Crítica de teatro

'Macbett', la historia interminable

Ramon Simó rescata la versión de Ionesco del clásico de Shakespeare para un montaje protagonizado por Joan Carreras

Macbett

Macbett / May Zircus

Manuel Pérez i Muñoz

Manuel Pérez i Muñoz

Por qué confiar en El PeriódicoPor qué confiar en El Periódico Por qué confiar en El Periódico

En una de sus frases más célebres, Marx recuerda que la historia se repite primero como tragedia y luego como farsa. Cuando Ionesco estrena en 1972 una de sus pocas versiones de un texto ajeno se centra en 'Macbeth', como antes lo había hecho su admirado Alfred Jarry en 'Ubú rei'. En los 76 años que separan de una versión de la otra acontecen dos guerras mundiales y un telón de acero separa al autor rumano de su patria de nacimiento. No había razones para el optimismo, por eso el 'Macbett' con 't' final de Ionesco hurga en la herida del humanismo hasta desangrarlo, y llega a alterar el desenlace de Shakespeare para arrebatar cualquier posibilidad de redención colectiva.

Si Jarry con su grotesca escatología pretendía dinamitar la moral de una sociedad en declive, Ionesco, en su desencanto incorregible, escoge un peligroso cóctel entre tragedia y farsa. Sobre estos dos polos que se atraen y se repelen, el director Ramon Simó ha levantado un montaje desconcertante en el que cuesta situarse. De pronto, la épica isabelina cubre con su manto alguno de los largos monólogos y, acto seguido, cruza la escena un cazador de mariposas completamente ajeno a la sangre y la guerra, recursos al absurdo que nos recuerdan que todo es mentira.

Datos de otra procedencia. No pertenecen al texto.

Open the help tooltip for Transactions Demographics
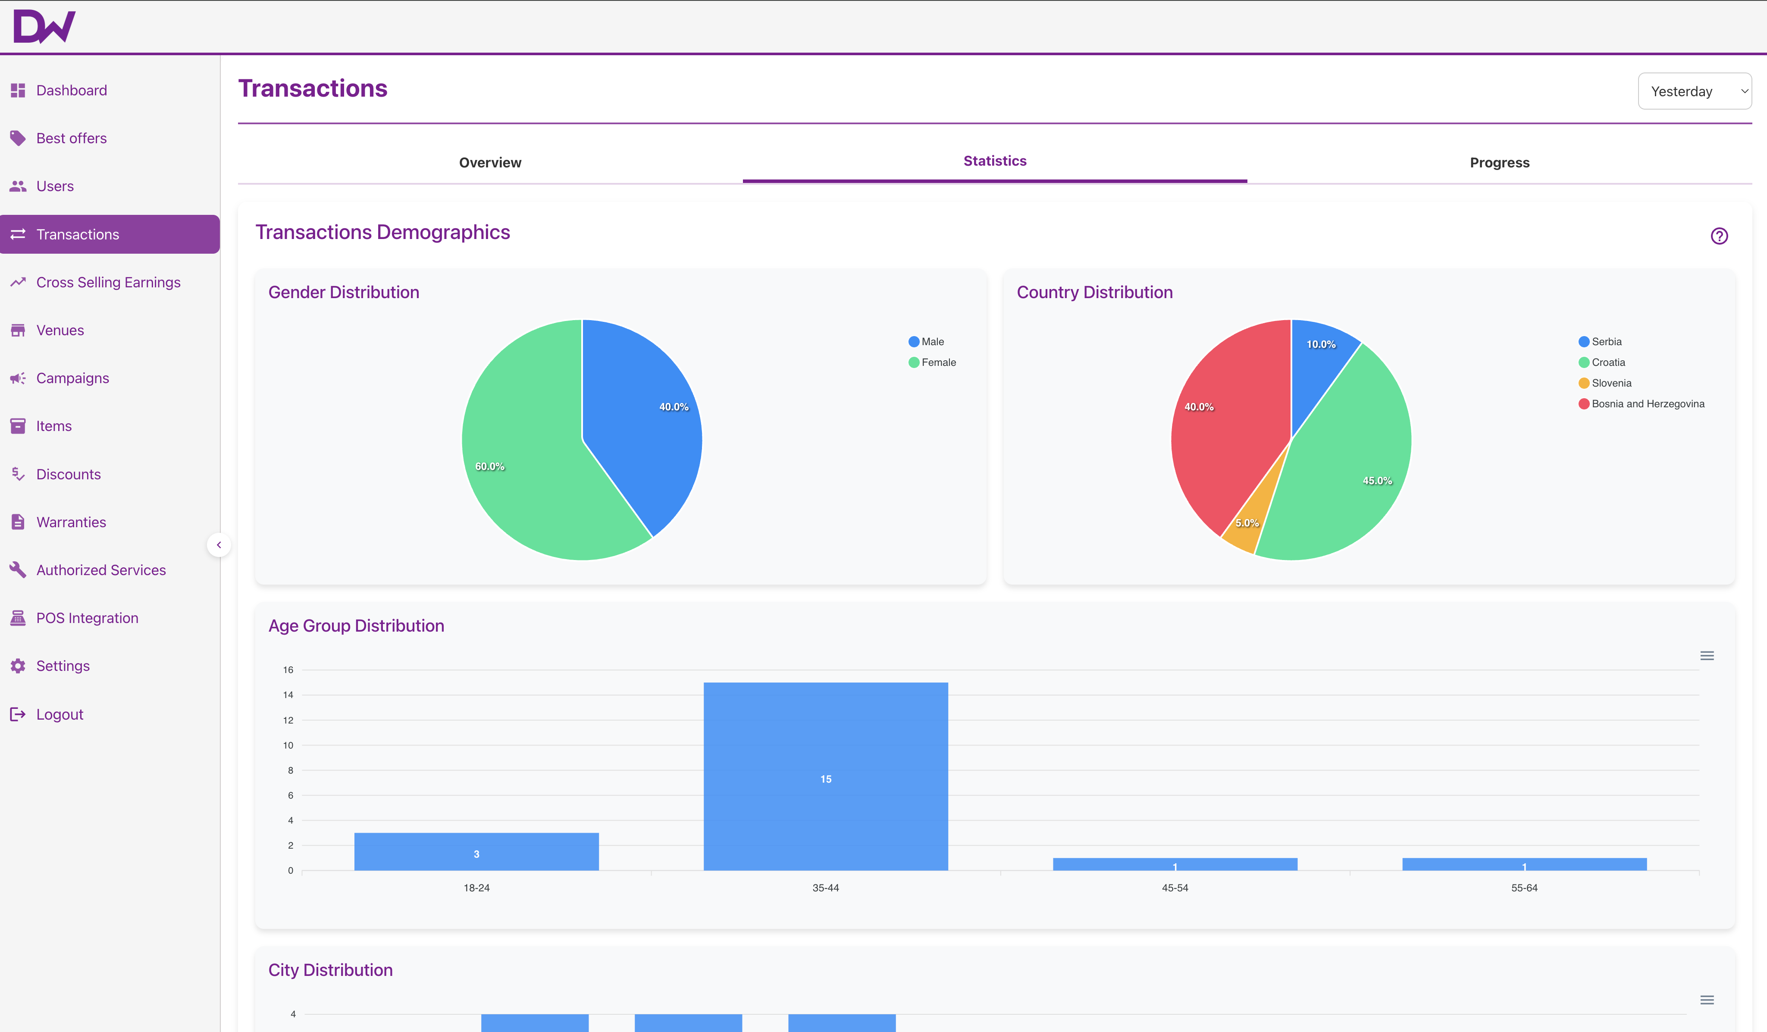The width and height of the screenshot is (1767, 1032). click(x=1719, y=236)
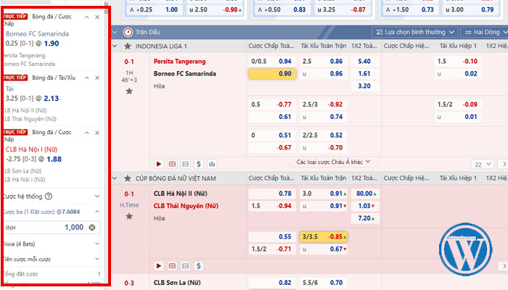Open the Hai Dòng view menu
This screenshot has height=290, width=508.
[484, 32]
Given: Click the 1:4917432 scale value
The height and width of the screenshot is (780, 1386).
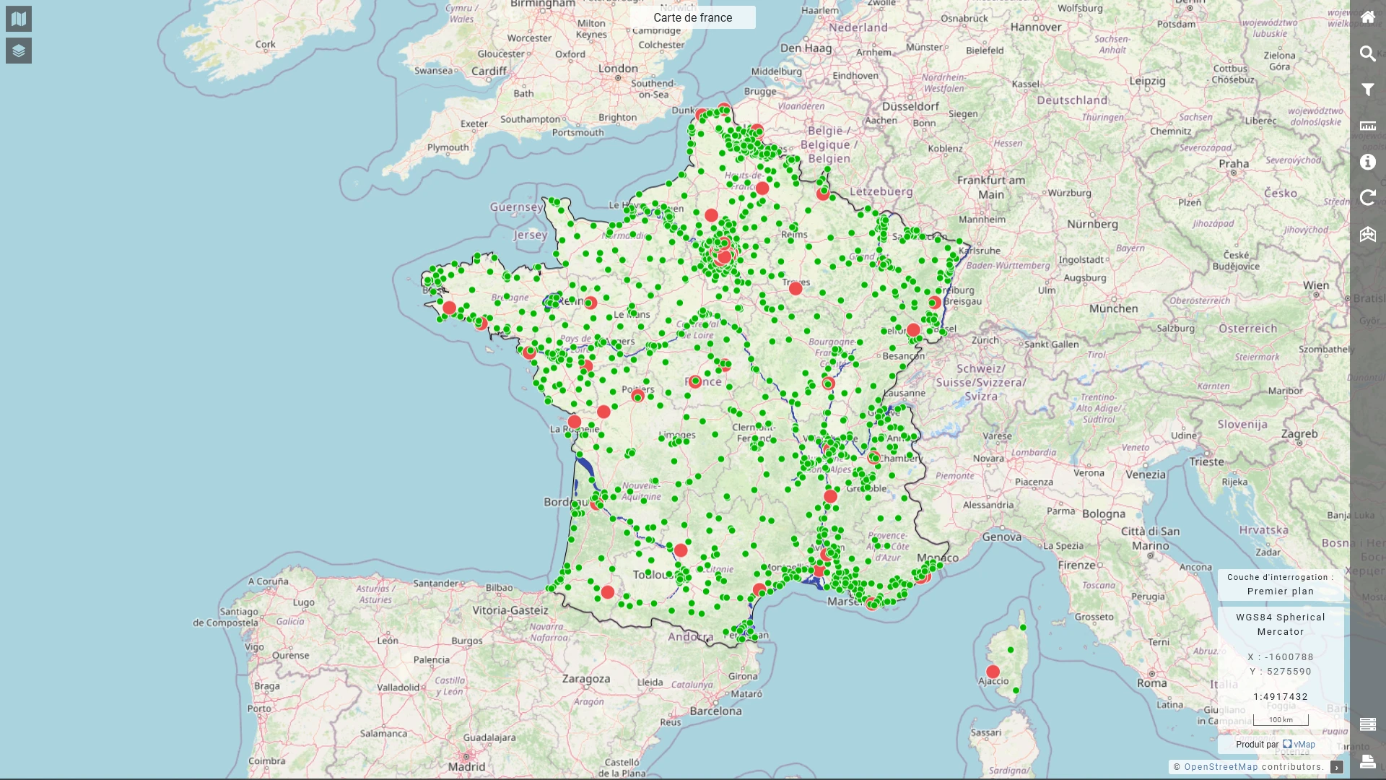Looking at the screenshot, I should tap(1280, 697).
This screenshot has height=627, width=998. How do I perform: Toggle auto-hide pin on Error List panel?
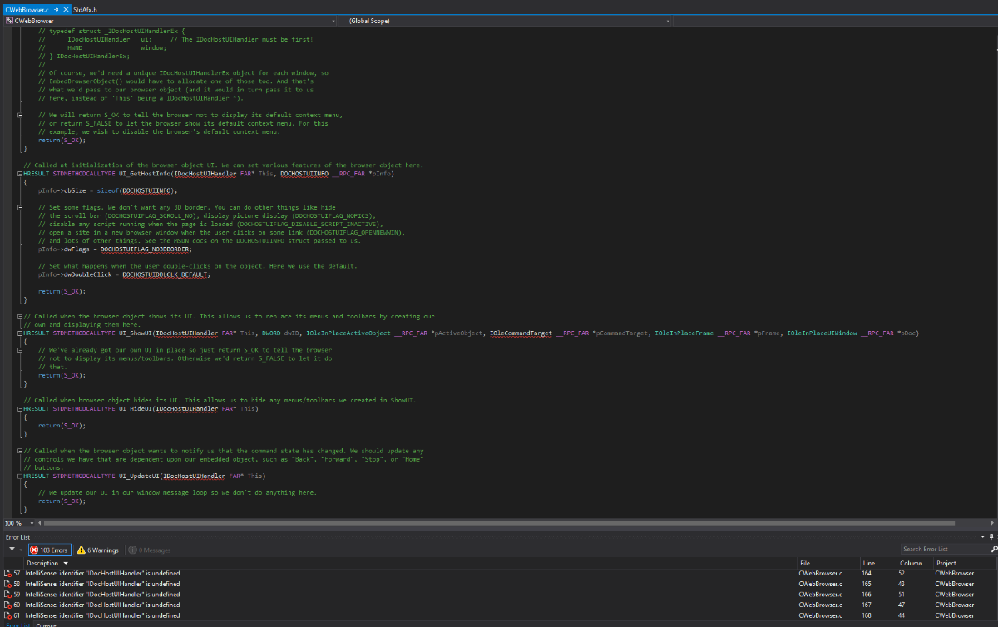point(991,537)
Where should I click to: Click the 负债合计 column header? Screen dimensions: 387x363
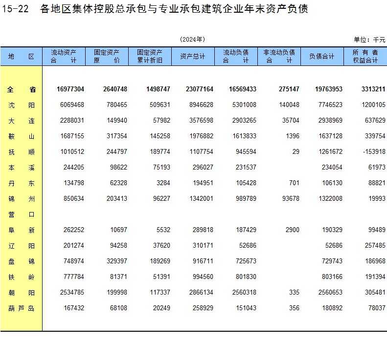322,57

Por el camino, se echa en falta la extravagancia y el ridículo propios de la farsa, herramientas que nos permitan digerir la densidad de unos personajes que la puesta en escena toma demasiado en serio.

Burla, deseo y locura

Hay excepciones: David Bagés como el tirano Duncan mantiene en todo momento el registro burlesco que oxigena las escenas palaciegas; también sirve de contrapunto la presencia sedosa de Anna Alarcón (aunque la desnuden como una forma desfasada de representar el deseo), y, por supuesto, el Macbett de Joan Carreras, cuya energía y magnetismo son la base de la obra. Eso sí, tendremos que esperar a la segunda parte para que la locura del usurpador aporte el sentido con su sinsentido.

Reposa la trama sobre una plástica pretérita, como de viejo cine mudo con su destartalado piano. Los juegos de sombras detrás del telón son el principal hallazgo visual, y una montaña de ropa inerte al fondo juega con la idea de guerra acumulada, desgracia cíclica que vuelve una y otra vez. Ante esa irremisible premisa, los diálogos y las situaciones se repiten con ritmo estanco. Al final, la tragedia gana el combate por puntos, y la falta de esperanza nos devuelve una oportuna advertencia contra los totalitarismos siempre al acecho.